FUN FACT: The residents of Jonestown didn't take their own lives by drinking cyanide-laced Kool-Aid—rather, grape Flavor Aid was the last thing they consumed on this mortal coil. (You'd think they'd treat themselves to the good stuff, what with it being their last day on Earth and all, but what do I know?)
Now: The Spanish-language Iglesia Adventista Central, a Seventh Day Adventist church that has 377 "likes" on Facebook, has been in the building since 1979. It's conveniently located across the street from a Numero Uno Market, which, by the way, has great produce prices (if that sort of thing appeals to you).
The Source Restaurant
8301 Sunset Boulevard, West Hollywood
[Left photo via The Source: The Untold Story of Father Yod, Ya Ho Wa 13, and The Source Family; right by Megan Koester]

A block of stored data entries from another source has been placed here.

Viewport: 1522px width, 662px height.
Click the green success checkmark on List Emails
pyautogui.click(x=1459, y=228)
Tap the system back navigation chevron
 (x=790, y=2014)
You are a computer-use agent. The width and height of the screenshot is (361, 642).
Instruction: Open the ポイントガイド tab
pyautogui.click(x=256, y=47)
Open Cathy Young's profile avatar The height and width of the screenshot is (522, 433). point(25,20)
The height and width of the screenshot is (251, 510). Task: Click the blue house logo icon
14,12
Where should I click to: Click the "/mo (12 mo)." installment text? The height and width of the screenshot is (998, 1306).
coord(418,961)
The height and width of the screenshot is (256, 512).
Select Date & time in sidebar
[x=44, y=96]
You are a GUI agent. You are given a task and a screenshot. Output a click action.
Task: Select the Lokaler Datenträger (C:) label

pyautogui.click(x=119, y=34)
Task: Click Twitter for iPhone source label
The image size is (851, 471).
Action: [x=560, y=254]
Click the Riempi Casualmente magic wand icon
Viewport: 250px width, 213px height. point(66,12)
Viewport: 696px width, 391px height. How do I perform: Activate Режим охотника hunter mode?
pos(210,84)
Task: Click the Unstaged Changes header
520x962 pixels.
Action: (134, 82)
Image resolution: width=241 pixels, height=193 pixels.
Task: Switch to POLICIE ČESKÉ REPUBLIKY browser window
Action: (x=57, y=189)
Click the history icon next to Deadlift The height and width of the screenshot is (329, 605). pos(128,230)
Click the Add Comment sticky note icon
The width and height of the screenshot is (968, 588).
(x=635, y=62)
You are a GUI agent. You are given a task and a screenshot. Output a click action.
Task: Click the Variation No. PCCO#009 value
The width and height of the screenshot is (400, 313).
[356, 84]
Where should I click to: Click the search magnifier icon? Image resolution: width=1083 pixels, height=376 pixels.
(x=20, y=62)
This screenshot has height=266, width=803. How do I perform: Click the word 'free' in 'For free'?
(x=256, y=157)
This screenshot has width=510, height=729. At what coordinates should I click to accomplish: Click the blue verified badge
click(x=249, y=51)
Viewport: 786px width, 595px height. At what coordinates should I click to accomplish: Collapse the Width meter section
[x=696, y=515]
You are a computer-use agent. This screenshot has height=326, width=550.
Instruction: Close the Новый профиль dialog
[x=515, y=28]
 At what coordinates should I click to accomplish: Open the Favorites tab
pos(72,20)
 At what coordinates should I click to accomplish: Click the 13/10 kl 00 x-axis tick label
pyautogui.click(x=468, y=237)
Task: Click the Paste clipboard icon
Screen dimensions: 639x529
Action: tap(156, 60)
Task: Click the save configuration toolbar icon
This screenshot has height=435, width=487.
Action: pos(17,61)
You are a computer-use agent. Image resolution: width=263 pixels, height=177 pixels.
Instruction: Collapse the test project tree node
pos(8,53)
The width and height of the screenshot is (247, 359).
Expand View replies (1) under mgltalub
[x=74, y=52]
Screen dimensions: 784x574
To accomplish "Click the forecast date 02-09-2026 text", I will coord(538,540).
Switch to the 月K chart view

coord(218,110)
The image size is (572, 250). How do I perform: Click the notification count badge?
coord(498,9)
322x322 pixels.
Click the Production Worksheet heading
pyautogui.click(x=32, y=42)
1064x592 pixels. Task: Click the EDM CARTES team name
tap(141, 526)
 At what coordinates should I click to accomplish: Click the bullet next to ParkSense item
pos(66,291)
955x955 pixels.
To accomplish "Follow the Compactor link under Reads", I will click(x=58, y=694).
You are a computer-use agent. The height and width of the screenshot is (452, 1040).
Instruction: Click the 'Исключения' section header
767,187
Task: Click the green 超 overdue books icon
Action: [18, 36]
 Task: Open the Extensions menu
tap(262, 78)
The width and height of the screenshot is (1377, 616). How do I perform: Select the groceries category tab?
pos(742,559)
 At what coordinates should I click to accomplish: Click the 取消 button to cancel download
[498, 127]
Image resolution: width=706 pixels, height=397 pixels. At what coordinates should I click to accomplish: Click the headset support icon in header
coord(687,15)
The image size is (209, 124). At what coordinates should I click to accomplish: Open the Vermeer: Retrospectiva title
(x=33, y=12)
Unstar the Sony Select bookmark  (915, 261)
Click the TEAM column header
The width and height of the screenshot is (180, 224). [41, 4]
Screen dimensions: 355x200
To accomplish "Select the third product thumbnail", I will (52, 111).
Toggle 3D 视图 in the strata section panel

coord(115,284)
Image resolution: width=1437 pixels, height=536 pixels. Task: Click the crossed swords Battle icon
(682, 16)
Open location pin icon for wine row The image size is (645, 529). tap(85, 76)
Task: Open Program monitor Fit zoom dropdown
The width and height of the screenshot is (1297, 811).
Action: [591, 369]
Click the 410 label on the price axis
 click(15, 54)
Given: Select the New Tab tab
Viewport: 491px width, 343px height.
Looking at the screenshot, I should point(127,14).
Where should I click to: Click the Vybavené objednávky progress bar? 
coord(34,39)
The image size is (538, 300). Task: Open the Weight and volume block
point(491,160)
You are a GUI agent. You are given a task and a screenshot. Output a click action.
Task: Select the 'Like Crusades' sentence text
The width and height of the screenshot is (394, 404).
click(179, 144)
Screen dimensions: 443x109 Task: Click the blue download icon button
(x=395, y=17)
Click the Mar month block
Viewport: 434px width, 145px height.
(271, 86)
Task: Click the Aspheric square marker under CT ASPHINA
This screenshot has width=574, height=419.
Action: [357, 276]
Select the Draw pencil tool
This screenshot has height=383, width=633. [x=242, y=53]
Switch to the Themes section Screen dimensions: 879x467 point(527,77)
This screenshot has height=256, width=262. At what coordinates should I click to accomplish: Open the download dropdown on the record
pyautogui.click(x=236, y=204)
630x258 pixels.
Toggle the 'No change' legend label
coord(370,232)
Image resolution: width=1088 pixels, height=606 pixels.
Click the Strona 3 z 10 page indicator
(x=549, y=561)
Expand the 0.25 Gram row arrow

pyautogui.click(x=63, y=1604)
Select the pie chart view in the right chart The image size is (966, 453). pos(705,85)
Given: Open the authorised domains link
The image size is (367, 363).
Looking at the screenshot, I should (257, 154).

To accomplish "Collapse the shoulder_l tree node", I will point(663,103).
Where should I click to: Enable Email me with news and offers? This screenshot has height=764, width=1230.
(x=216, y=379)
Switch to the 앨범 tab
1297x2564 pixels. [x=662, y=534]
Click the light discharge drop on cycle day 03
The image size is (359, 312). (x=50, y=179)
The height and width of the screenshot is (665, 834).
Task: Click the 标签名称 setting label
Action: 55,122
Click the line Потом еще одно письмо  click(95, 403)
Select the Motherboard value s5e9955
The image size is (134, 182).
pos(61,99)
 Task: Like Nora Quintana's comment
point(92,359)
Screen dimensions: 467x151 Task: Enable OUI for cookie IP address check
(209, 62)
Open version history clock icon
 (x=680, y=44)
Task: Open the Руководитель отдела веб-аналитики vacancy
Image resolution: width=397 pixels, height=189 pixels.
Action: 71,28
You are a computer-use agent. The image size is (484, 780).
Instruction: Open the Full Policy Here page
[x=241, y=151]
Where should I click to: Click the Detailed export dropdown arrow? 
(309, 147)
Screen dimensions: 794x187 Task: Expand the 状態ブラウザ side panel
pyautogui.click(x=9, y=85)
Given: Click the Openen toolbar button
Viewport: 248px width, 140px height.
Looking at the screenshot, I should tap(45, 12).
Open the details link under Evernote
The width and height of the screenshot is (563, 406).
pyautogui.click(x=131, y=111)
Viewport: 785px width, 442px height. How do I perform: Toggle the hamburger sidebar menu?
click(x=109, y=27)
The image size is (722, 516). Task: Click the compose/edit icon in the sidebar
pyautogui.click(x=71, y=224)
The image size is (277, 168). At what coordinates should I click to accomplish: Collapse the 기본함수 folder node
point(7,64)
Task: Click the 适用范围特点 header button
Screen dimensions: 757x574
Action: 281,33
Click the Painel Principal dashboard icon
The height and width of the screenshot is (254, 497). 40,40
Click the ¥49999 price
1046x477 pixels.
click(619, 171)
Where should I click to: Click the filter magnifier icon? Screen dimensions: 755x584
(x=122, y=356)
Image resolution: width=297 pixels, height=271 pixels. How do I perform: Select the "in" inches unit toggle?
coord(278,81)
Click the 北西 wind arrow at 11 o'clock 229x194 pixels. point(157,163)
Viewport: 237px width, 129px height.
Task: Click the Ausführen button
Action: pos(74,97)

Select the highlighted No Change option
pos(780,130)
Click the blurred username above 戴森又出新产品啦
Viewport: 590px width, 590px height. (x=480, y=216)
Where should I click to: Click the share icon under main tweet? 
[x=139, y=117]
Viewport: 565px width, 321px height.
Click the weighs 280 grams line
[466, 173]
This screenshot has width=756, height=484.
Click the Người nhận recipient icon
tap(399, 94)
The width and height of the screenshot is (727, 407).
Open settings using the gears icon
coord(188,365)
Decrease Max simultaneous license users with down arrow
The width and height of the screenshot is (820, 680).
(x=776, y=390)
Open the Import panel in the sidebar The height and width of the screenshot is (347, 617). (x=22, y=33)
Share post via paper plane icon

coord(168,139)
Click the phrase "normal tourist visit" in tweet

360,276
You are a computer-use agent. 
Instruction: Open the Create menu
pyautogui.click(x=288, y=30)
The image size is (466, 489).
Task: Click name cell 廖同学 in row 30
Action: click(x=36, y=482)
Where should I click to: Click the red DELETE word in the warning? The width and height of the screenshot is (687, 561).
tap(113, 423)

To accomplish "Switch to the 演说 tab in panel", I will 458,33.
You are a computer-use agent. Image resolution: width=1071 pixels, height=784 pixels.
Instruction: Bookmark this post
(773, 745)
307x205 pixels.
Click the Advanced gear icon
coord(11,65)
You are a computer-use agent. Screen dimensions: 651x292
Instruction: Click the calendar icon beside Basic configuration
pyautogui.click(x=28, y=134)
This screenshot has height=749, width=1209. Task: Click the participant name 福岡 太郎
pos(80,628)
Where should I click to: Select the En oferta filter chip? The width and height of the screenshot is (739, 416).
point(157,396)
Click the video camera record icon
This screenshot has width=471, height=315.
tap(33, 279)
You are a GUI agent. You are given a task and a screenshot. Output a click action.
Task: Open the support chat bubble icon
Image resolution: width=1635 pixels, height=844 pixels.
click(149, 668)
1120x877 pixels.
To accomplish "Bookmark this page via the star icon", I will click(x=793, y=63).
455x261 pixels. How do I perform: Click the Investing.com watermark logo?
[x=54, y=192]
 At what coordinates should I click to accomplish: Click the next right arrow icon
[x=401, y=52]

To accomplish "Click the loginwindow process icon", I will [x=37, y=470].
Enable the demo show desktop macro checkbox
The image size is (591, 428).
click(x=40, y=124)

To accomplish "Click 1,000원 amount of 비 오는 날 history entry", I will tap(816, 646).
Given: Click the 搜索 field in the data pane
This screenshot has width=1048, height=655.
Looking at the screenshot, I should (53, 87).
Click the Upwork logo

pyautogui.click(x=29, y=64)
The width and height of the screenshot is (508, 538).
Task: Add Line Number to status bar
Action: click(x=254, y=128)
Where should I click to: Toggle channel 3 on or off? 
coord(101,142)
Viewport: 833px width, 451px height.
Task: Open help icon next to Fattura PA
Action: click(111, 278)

Then: Ah, the Source Family. Connoisseurs of free love and expensive health food, the group of fresh-faced free spirits paid the rent on their mansions in the hills with the money they made at The Source restaurant, a cash cow that, at the peak of its popularity, was grossing $10,000 a day (and appearing in Annie Hall). Source Family leader Father Yod (née Jim Baker, father of three, husband of 14, acquitted murderer) sold the place in 1974 and moved to Hawaii, where he soon perished in a freak hang-gliding incident surrounded by his loving "children."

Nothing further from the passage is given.